[Source records — start]

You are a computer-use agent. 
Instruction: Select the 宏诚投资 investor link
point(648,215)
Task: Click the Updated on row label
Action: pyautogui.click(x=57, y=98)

[Source records — finish]

Exercise aim
Restate the full data above, keeping each word intact.

Output of the task
You are a computer-use agent. 
Instruction: Select the 宏诚投资 investor link
point(648,215)
Task: Click the Updated on row label
Action: pyautogui.click(x=57, y=98)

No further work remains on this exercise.